Ex-New Star Manager Sues Over Bullying, Being Called Moron (Businessweek)
Patrick Evershed, a former New Star Asset Management Holdings Inc. fund manager, was bullied by company founder John Duffield and called a “criminal” and a “moron,” Evershed’s lawyer said. Evershed is suing New Star for unfair dismissal at a London employment tribunal. His lawyer, Daphne Romney, said at the first day of the trial today that he was subjected to “a very unpleasant environment.” Duffield “called the fund managers morons and criminals,” including Evershed, Romney said. He “asked if they were ashamed of themselves when their funds performed poorly” and was “angry, antagonistic and unpleasant.” Evershed was suspended by the fund’s chief executive officer, Howard Covington, in 2008, shortly after writing a letter to New Star’s human resources department complaining about Duffield’s conduct. In the letter, Evershed said Duffield “has been most vile to most of the fund managers for several years and bullying us.” Evershed later resigned and sued the fund in October 2008.
J. Kyle Bass Buys 4.9% Stake in MGIC Investment Corp (InsiderMonkey)
A closely followed hedge fund manager known for correctly betting on the housing market’s collapse four years ago purchased a small stake in the nation’s largest mortgage insurance company in a bet that the housing market has neared bottom.
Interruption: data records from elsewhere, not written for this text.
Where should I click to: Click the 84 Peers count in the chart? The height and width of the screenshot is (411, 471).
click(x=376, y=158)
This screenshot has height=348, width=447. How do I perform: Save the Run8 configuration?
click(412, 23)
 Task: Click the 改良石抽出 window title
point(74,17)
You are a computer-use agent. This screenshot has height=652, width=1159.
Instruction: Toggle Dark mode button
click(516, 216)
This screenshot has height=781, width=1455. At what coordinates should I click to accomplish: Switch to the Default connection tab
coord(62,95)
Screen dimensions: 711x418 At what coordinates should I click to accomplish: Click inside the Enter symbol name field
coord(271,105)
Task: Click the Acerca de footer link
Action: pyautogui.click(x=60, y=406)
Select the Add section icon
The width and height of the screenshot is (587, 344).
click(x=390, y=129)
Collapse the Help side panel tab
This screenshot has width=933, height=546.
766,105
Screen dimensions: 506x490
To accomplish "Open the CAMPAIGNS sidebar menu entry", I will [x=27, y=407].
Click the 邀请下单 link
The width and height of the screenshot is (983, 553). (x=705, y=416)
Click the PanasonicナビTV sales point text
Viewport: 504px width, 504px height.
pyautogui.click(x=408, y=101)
J. Kyle Bass, portfolio manager at Dallas-based Hayman Capital Management LP, bought the 4.9% stake in MGIC Investment Corp, according to federal filings. He said on Monday the bet reflected his view that the housing market’s losses had largely been absorbed. “You can see that the pig has moved through the python in terms of U.S. housing losses,” he said.
DragonBack Adds Double Haven Funds To Platform (FINAlternatives)
Hong Kong-based DragonBack Capital Limited has added Darryl Flint and his Double Haven Credit team to its fund platform. Flint and his six-person team will continue to manage their stable of funds—now renamed as the Double Haven Credit Opportunities Fund and the Double Haven Temple Fund—as well as an Asian Liquid Credit Strategy. DragonBack, a former equity multi-strategy and volatility hedge fund manager which managed as much as $600 million at its peak, reinvented itself last year as a hedge fund platform. Led by Rob Lance and Phil Tye, the 10-person team provides senior management and marketing representation, full operational infrastructure and independent risk control.